-- TEXT PROVIDED --
(begin)
I know often what they do in these situations is stop the use of ground-bait, but if you have stocking of carp etc. in the pond, their bottom feeding activities will continually replenish the available phosphate. 

Phosphate is mainly bound to clay minerals in lakes, but it is estimated that if you stopped all additional input of PO4--- into the UK environment tomorrow it would take a 1000 years for the level to decline to the natural level.

Cheers Darrel


----------



## Mick.Dk (8 May 2015)

He he - our local "fire-pond" (don't know if you have those in GB) had constant algae-blooms................it's "fed" by runoff from surrounding, cultivated fields, ofcourse.
3 years ago the entire pond was emptied, literally tonnes of Crusian carp (Carassius carasius) was taken away, and other tonnes of mud was removed.
They decided to introduce pikes and perches - but I don't think it ever happened (I might do it myself, one late night    ).
Since that "wipeout", the pond has been very clear.........


----------



## Antoni (11 May 2015)

Thanks for the input, guys! So nothing really can be done, they will come and go unless we scrape off the bottom of the lake 
It is then very interesting why we add more no3 to fix the problem in our tanks...


----------



## ian_m (11 May 2015)

Yes sprinkle in aquatic chalk. Cleared lake near my work in a day or two.

Search internet thingie for aquatic chalk and what it does.


----------



## dw1305 (11 May 2015)

Hi all,





Mick.Dk said:


> 3 years ago the entire pond was emptied, literally tonnes of Crusian carp (Carassius carasius) was taken away, and other tonnes of mud was removed.......... since that "wipeout", the pond has been very clear.........


 With a fish like Carp it is a double whammy, the sediment they stir up continually replenishes the PO4--- in the water column, and both sediment and "green water" and filamentous algae block the light to submerged macrophytes, leading to more nutrients in the water column. As submerged macrophyte cover declines, the cover for zooplankton like _Daphnia, _that would feed on "_green water" _reduces and they are eaten by carp fry etc.
(end)
-- MATERIAL PROVIDED --
(begin)
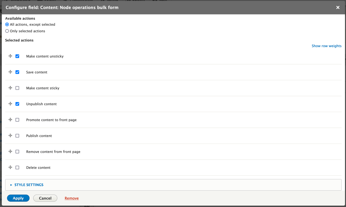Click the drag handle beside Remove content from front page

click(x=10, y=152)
(end)
(begin)
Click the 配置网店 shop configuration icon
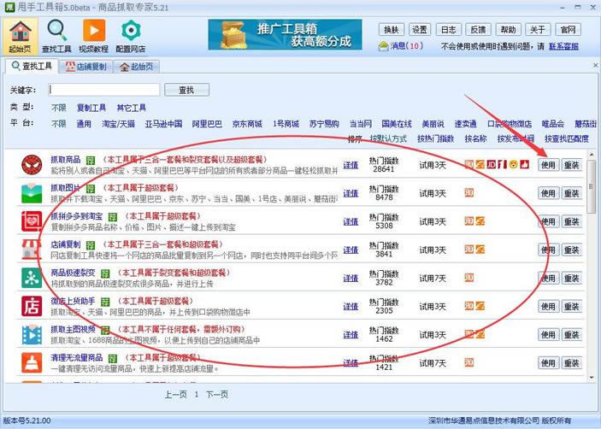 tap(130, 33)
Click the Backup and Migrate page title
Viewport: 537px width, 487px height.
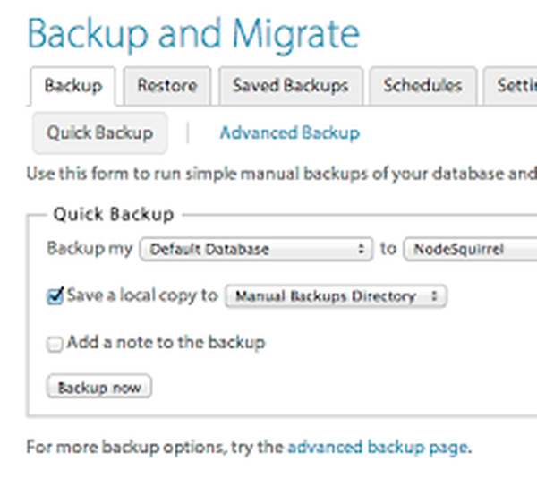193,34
(end)
-- INSTRUCTIONS --
• 1. Reproduce the passage from the forum thread on pond algae and phosphate, starting at "Thanks for the" and ending at "what it does.".
• 2. Carry on the forum thread on pond algae and phosphate from the point where it stops.

-- OUTPUTS BY TASK --
• 1.
Thanks for the input, guys! So nothing really can be done, they will come and go unless we scrape off the bottom of the lake 
It is then very interesting why we add more no3 to fix the problem in our tanks...


----------



## ian_m (11 May 2015)

Yes sprinkle in aquatic chalk. Cleared lake near my work in a day or two.

Search internet thingie for aquatic chalk and what it does.

• 2.
There are other approaches to algae control have a look at <"Ecological Stoichiometry & Algae">.

cheers Darrel


----------



## dw1305 (12 May 2015)

Hi all, 





ian_m said:


> Yes sprinkle in aquatic chalk. Cleared lake near my work in a day or two.


 This can definitely work in the the short term. The chemical action is that the PO4--- forms insoluble calcium phosphate complexes and precipitates out.

In the longer term, if the water was low in calcium originally, it may also stimulate the growth of zooplankton and water filtering molluscs.  Hopefully people have access to this one <"The potential for phosphorus pollution remediation by calcite precipitation in UK freshwaters">.

The down-side is that the phosphorus is still there and in alkaline water you often get blooms of filamentous green algae, so you may just swap "green water" for "blanket weed".

Looking at the effect of zooplankton, I think this one should be available to every-on* <*"An evaluation of the role of daphnids in controlling phytoplankton biomass in clear water versus turbid shallow lakes">.

On the Kennet and Avon canal they've had water clarity issues since they restored the <"Caen Hill"> lock flight. They've attempted to treat this by <"removing fish from the side ponds">, and making some of the ponds inaccessible to fish, to act as refuges for zooplankton and submerged macrophytes.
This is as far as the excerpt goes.